Top of EXTRACTED ENTRIES
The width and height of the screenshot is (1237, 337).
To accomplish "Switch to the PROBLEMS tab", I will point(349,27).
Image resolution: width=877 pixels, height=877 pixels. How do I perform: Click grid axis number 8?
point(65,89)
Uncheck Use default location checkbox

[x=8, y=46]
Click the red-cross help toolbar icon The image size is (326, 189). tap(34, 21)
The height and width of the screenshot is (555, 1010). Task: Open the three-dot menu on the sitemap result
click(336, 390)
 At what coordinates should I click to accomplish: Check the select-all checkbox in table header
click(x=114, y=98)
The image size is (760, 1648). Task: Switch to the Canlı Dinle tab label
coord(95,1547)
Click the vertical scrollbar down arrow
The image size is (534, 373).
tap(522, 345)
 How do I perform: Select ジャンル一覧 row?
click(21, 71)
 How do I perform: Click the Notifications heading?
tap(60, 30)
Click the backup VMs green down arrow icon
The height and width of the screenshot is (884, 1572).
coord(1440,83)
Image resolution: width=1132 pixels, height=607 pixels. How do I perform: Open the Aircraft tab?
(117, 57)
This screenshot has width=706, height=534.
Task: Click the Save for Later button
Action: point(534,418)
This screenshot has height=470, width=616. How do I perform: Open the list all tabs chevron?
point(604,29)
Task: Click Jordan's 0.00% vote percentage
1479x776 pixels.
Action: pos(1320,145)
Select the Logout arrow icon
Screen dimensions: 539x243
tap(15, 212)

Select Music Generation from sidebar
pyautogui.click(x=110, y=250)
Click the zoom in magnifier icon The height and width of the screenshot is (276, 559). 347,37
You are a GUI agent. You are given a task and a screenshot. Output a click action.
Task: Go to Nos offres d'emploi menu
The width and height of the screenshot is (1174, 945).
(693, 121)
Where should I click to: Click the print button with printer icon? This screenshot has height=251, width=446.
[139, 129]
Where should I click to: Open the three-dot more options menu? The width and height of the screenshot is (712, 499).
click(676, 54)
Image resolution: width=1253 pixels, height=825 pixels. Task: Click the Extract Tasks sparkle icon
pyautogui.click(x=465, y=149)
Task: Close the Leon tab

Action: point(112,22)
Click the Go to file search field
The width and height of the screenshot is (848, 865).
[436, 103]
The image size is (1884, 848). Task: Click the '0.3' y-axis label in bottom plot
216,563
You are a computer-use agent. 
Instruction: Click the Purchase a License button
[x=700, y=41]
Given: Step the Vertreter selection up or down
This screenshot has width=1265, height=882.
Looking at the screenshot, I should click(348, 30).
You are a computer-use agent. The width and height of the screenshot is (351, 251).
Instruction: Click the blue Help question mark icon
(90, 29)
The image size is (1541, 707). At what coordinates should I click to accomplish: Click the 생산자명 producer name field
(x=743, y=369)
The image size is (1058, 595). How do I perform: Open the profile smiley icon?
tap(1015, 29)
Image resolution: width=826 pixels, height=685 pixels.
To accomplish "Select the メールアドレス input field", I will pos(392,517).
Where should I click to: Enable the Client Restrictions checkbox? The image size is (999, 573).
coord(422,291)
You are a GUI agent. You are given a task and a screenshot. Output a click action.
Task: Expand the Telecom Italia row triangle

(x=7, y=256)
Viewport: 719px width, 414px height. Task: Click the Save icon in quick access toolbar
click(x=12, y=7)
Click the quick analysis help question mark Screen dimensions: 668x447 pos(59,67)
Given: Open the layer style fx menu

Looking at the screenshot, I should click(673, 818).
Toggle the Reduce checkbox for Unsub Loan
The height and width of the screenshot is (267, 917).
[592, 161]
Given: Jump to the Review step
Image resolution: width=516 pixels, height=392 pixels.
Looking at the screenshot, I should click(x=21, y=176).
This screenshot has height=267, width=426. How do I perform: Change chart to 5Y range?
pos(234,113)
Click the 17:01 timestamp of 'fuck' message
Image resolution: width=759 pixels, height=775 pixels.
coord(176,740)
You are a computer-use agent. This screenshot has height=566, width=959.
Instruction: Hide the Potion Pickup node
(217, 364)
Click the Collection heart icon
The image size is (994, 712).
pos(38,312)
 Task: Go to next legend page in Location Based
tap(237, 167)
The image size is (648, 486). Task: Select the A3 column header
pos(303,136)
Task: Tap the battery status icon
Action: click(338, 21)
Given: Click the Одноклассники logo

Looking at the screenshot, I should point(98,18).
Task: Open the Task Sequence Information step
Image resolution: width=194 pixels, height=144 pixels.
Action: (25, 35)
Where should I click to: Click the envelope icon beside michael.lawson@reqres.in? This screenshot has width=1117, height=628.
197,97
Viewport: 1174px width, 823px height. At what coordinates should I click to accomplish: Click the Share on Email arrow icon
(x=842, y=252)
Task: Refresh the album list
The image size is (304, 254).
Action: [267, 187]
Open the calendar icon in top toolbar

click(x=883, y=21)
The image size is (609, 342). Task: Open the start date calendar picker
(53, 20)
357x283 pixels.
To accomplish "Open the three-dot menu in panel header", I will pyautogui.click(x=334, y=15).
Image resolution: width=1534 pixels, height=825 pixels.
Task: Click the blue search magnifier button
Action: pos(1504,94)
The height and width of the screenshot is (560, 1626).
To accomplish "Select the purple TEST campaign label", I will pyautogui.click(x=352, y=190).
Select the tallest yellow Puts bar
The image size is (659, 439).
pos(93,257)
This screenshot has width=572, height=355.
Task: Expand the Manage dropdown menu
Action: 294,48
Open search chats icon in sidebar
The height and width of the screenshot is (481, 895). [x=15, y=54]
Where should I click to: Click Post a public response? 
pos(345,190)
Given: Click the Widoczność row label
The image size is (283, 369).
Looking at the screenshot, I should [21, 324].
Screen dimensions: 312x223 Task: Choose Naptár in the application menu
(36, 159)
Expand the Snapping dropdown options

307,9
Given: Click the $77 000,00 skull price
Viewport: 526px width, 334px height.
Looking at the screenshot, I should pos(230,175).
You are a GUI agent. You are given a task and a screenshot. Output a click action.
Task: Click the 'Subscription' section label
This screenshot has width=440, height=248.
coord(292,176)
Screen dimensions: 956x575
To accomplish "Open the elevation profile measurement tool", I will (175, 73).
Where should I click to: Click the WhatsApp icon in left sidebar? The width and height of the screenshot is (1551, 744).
Bottom of EXTRACTED ENTRIES
*PROBLEM:* Every record above needs to be given again exactly.

*RESPONSE FOR THIS EXERCISE:*
The width and height of the screenshot is (1237, 337).
To accomplish "Switch to the PROBLEMS tab", I will point(349,27).
Image resolution: width=877 pixels, height=877 pixels. How do I perform: Click grid axis number 8?
point(65,89)
Uncheck Use default location checkbox

[x=8, y=46]
Click the red-cross help toolbar icon The image size is (326, 189). tap(34, 21)
The height and width of the screenshot is (555, 1010). Task: Open the three-dot menu on the sitemap result
click(336, 390)
 At what coordinates should I click to accomplish: Check the select-all checkbox in table header
click(x=114, y=98)
The image size is (760, 1648). Task: Switch to the Canlı Dinle tab label
coord(95,1547)
Click the vertical scrollbar down arrow
The image size is (534, 373).
tap(522, 345)
 How do I perform: Select ジャンル一覧 row?
click(21, 71)
 How do I perform: Click the Notifications heading?
tap(60, 30)
Click the backup VMs green down arrow icon
The height and width of the screenshot is (884, 1572).
coord(1440,83)
Image resolution: width=1132 pixels, height=607 pixels. How do I perform: Open the Aircraft tab?
(117, 57)
This screenshot has width=706, height=534.
Task: Click the Save for Later button
Action: point(534,418)
This screenshot has height=470, width=616. How do I perform: Open the list all tabs chevron?
point(604,29)
Task: Click Jordan's 0.00% vote percentage
1479x776 pixels.
Action: pos(1320,145)
Select the Logout arrow icon
Screen dimensions: 539x243
tap(15, 212)

Select Music Generation from sidebar
pyautogui.click(x=110, y=250)
Click the zoom in magnifier icon The height and width of the screenshot is (276, 559). 347,37
You are a GUI agent. You are given a task and a screenshot. Output a click action.
Task: Go to Nos offres d'emploi menu
The width and height of the screenshot is (1174, 945).
(693, 121)
Where should I click to: Click the print button with printer icon? This screenshot has height=251, width=446.
[139, 129]
Where should I click to: Open the three-dot more options menu? The width and height of the screenshot is (712, 499).
click(676, 54)
Image resolution: width=1253 pixels, height=825 pixels. Task: Click the Extract Tasks sparkle icon
pyautogui.click(x=465, y=149)
Task: Close the Leon tab

Action: point(112,22)
Click the Go to file search field
The width and height of the screenshot is (848, 865).
[436, 103]
The image size is (1884, 848). Task: Click the '0.3' y-axis label in bottom plot
216,563
You are a computer-use agent. 
Instruction: Click the Purchase a License button
[x=700, y=41]
Given: Step the Vertreter selection up or down
This screenshot has width=1265, height=882.
Looking at the screenshot, I should click(348, 30).
You are a computer-use agent. The width and height of the screenshot is (351, 251).
Instruction: Click the blue Help question mark icon
(90, 29)
The image size is (1541, 707). At what coordinates should I click to accomplish: Click the 생산자명 producer name field
(x=743, y=369)
The image size is (1058, 595). How do I perform: Open the profile smiley icon?
tap(1015, 29)
Image resolution: width=826 pixels, height=685 pixels.
To accomplish "Select the メールアドレス input field", I will pos(392,517).
Where should I click to: Enable the Client Restrictions checkbox? The image size is (999, 573).
coord(422,291)
You are a GUI agent. You are given a task and a screenshot. Output a click action.
Task: Expand the Telecom Italia row triangle

(x=7, y=256)
Viewport: 719px width, 414px height. Task: Click the Save icon in quick access toolbar
click(x=12, y=7)
Click the quick analysis help question mark Screen dimensions: 668x447 pos(59,67)
Given: Open the layer style fx menu

Looking at the screenshot, I should click(673, 818).
Toggle the Reduce checkbox for Unsub Loan
The height and width of the screenshot is (267, 917).
[592, 161]
Given: Jump to the Review step
Image resolution: width=516 pixels, height=392 pixels.
Looking at the screenshot, I should click(x=21, y=176).
This screenshot has height=267, width=426. How do I perform: Change chart to 5Y range?
pos(234,113)
Click the 17:01 timestamp of 'fuck' message
Image resolution: width=759 pixels, height=775 pixels.
coord(176,740)
You are a computer-use agent. This screenshot has height=566, width=959.
Instruction: Hide the Potion Pickup node
(217, 364)
Click the Collection heart icon
The image size is (994, 712).
pos(38,312)
 Task: Go to next legend page in Location Based
tap(237, 167)
The image size is (648, 486). Task: Select the A3 column header
pos(303,136)
Task: Tap the battery status icon
Action: click(338, 21)
Given: Click the Одноклассники logo

Looking at the screenshot, I should point(98,18).
Task: Open the Task Sequence Information step
Image resolution: width=194 pixels, height=144 pixels.
Action: (25, 35)
Where should I click to: Click the envelope icon beside michael.lawson@reqres.in? This screenshot has width=1117, height=628.
197,97
Viewport: 1174px width, 823px height. At what coordinates should I click to accomplish: Click the Share on Email arrow icon
(x=842, y=252)
Task: Refresh the album list
The image size is (304, 254).
Action: [267, 187]
Open the calendar icon in top toolbar

click(x=883, y=21)
The image size is (609, 342). Task: Open the start date calendar picker
(53, 20)
357x283 pixels.
To accomplish "Open the three-dot menu in panel header", I will pyautogui.click(x=334, y=15).
Image resolution: width=1534 pixels, height=825 pixels.
Task: Click the blue search magnifier button
Action: pos(1504,94)
The height and width of the screenshot is (560, 1626).
To accomplish "Select the purple TEST campaign label", I will pyautogui.click(x=352, y=190).
Select the tallest yellow Puts bar
The image size is (659, 439).
pos(93,257)
This screenshot has width=572, height=355.
Task: Expand the Manage dropdown menu
Action: 294,48
Open search chats icon in sidebar
The height and width of the screenshot is (481, 895). [x=15, y=54]
Where should I click to: Click Post a public response? 
pos(345,190)
Given: Click the Widoczność row label
The image size is (283, 369).
Looking at the screenshot, I should [21, 324].
Screen dimensions: 312x223 Task: Choose Naptár in the application menu
(36, 159)
Expand the Snapping dropdown options

307,9
Given: Click the $77 000,00 skull price
Viewport: 526px width, 334px height.
Looking at the screenshot, I should pos(230,175).
You are a GUI agent. You are given a task and a screenshot. Output a click action.
Task: Click the 'Subscription' section label
This screenshot has width=440, height=248.
coord(292,176)
Screen dimensions: 956x575
To accomplish "Open the elevation profile measurement tool", I will (175, 73).
Where should I click to: Click the WhatsApp icon in left sidebar? The width and height of the screenshot is (1551, 744).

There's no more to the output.